MySQL Bugs: #106628: Tencent Cloud-Native Database team: trx_t with PREPARED state in trx

Bug #106628	Tencent Cloud-Native Database team: trx_t with PREPARED state in trx_pools
Submitted:	3 Mar 2022 7:30	Modified:	3 Mar 2022 8:58
Reporter:	hao wu (OCA)	Email Updates:
Status:	Verified	Impact on me:	None
Category:	MySQL Server: InnoDB storage engine	Severity:	S3 (Non-critical)
Version:	8.0.28	OS:	Any
Assigned to:		CPU Architecture:	Any
Tags:	Contribution

Description:
We found a suitation that trx_t object may be in TRX_STATE_PREPARED state in trx_pools

row_commit_for_mysql:

  case TRX_STATE_PREPARED:
    trx->op_info = "committing";

    /* For GTID persistence we need update undo segment. */ 
    db_err = trx_undo_gtid_add_update_undo(trx, false, false);
    if (db_err != DB_SUCCESS) {
      return (db_err);
    }

If undo log allocate failed in trx_undo_gtid_add_update_undo because of out of disk space or some reason, the error will be silenced in release version of mysqld

and returned, leaving trx with TRX_STATE_PREPARED state. And later will invoke trx_free_for_background, put back the trx_t object into trx_pools. If the trx_t object reused by other readers, system will probably crash, for example in trx_start_if_not_started_low

How to repeat:
See description

Suggested fix:
diff --git a/storage/innobase/trx/trx0trx.cc b/storage/innobase/trx/trx0trx.cc
index 6773e200cbb..bf5a3b19186 100644
--- a/storage/innobase/trx/trx0trx.cc
+++ b/storage/innobase/trx/trx0trx.cc
@@ -2297,6 +2297,12 @@ dberr_t trx_commit_for_mysql(trx_t *trx) /*!< in/out: transaction */
/* For GTID persistence we need update undo segment. */
db_err = trx_undo_gtid_add_update_undo(trx, false, false);
if (db_err != DB_SUCCESS) {
+  trx->error_state = DB_SUCCESS;
+  trx_rollback_to_savepoint(trx, NULL);
+  trx->error_state = DB_SUCCESS;
return (db_err);
}

fix.patch

Attachment: fix.patch (application/octet-stream, text), 619 bytes.

Hello hao wu,

Thank you for the report and contribution.

regards,
Umesh

Thank you very much for your patch contribution, we appreciate it!

In order for us to continue the process of reviewing your contribution to MySQL, please send us a signed copy of the Oracle Contributor Agreement (OCA) as outlined in https://oca.opensource.oracle.com

Signing an OCA needs to be done only once and it's valid for all other Oracle governed Open Source projects as well.

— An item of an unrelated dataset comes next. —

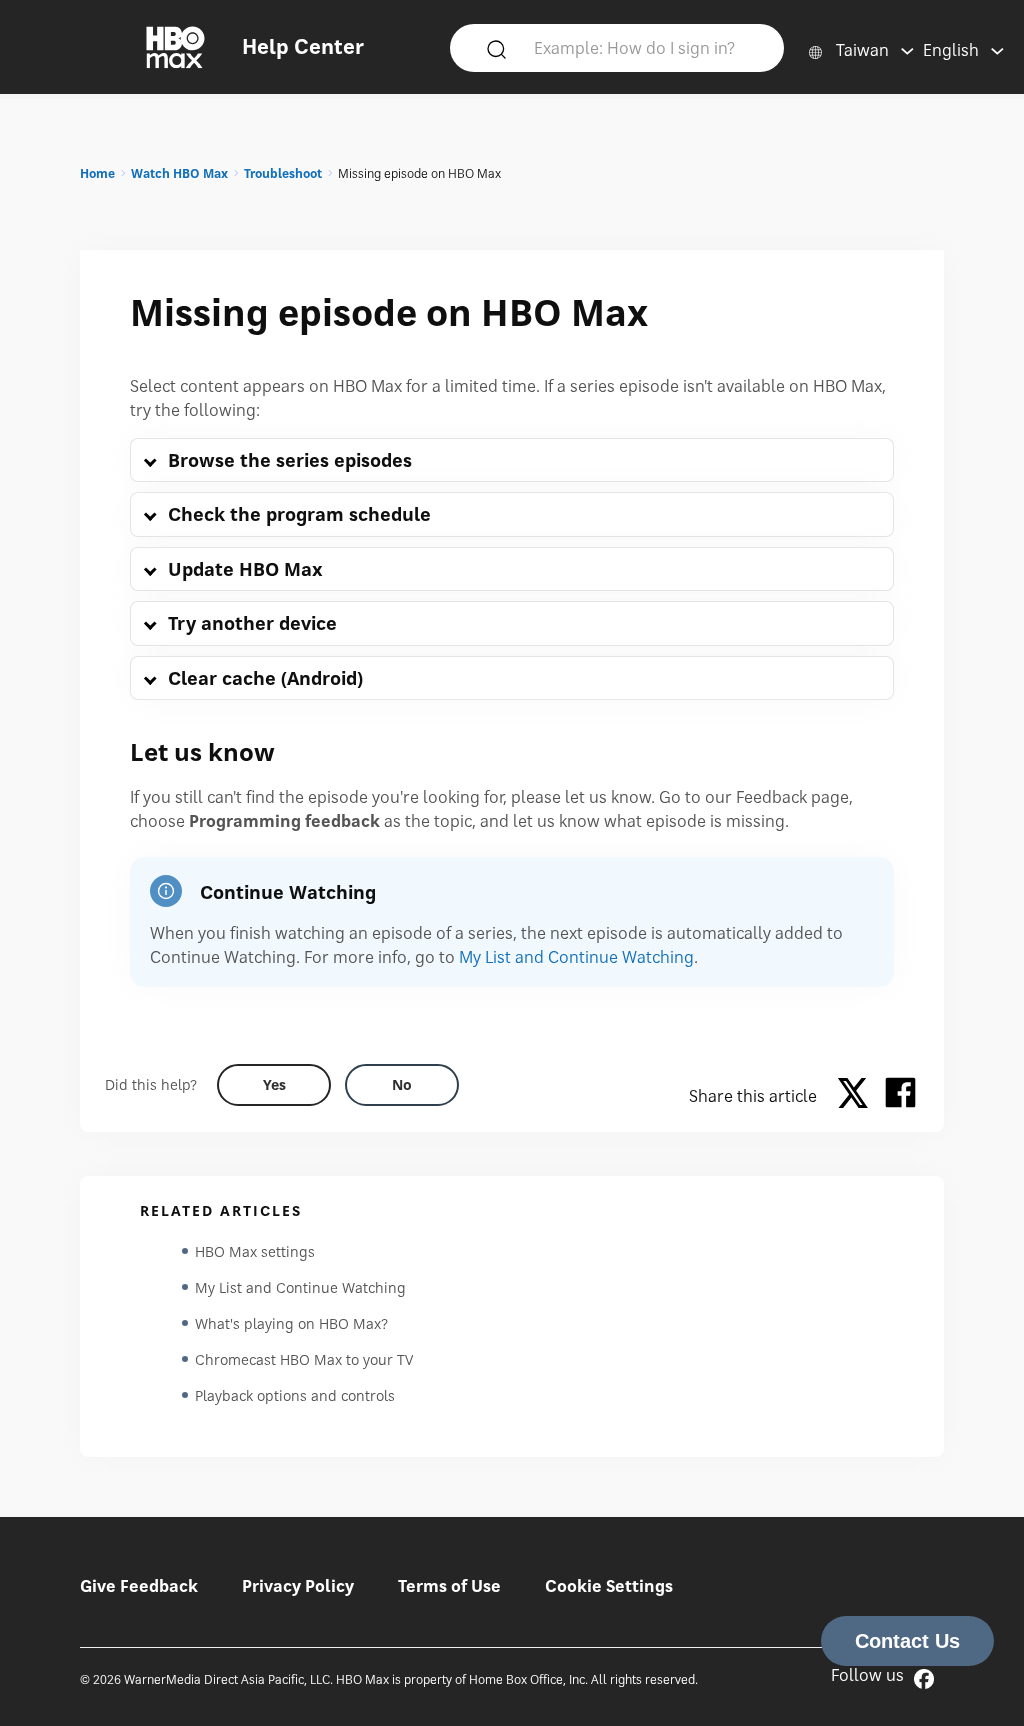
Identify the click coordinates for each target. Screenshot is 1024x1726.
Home (97, 173)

Getting a signed/approved OCA on file will help us facilitate your contribution - this one, and others in the future.  

Please let me know, if you have any questions.

Thank you for your interest in MySQL.

fix.patch (*) I confirm the code being submitted is offered under the terms of the OCA, and that I am authorized to contribute it.

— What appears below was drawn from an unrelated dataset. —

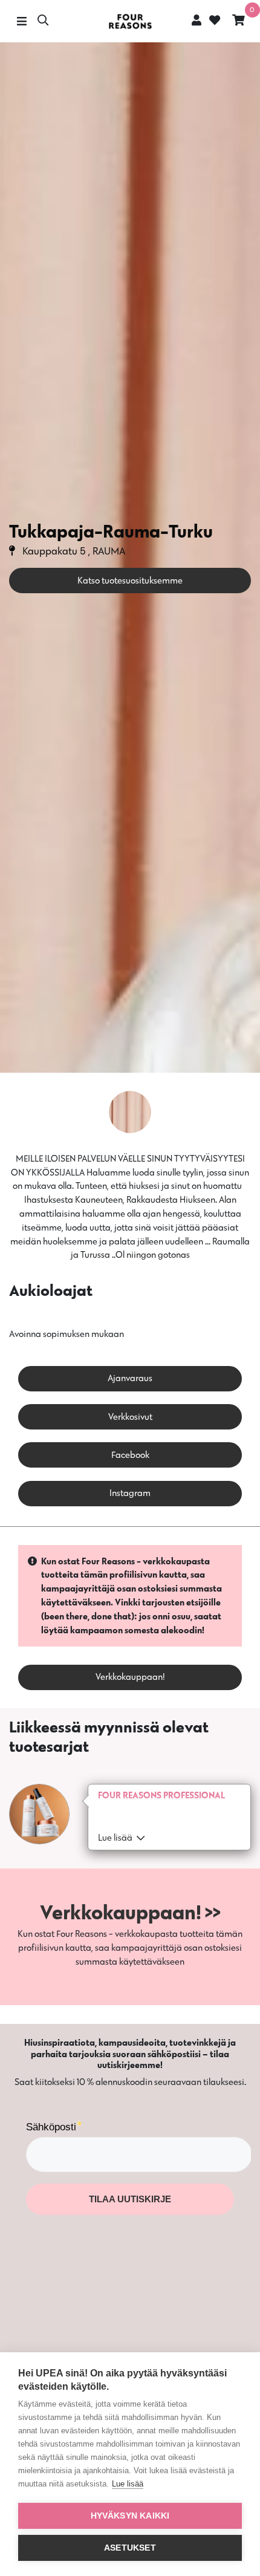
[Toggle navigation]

Contribution: fix.patch (application/octet-stream, text), 619 bytes.

Posted by developer:
 
Here's a testcase to reproduce the issue. 
Unfortunately, by default ./mtr has a limit of `--max-connections=128`, which can't be changed from the level of *-master.opt file (it is a limit of the test-runner itself set with the same name as the mysqld variable, which *can* and *must* be changed from *-master.opt file).
The test requires at least ~260 connections to be spawned to exhaust the number of available Undo Slots.
There are UNIV_PAGE_SIZE/16 Undo Slots in each Rollback Segment.
There are --innodb_rollback_segments Rollback Segments in each Undo Tablespace.
There are 2 redo-logged Undo Tablespaces by default.
So, using the minimal page size, --innodb_page_size=4k, w get 512 Undo Slots.
Each transaction may have two redo-logged Undo Logs attached: one for INSERTs, the other for other operations (aka "Update Undo Log").
So, to exhaust 512 all Undo Slots, we need at least 256 transactions.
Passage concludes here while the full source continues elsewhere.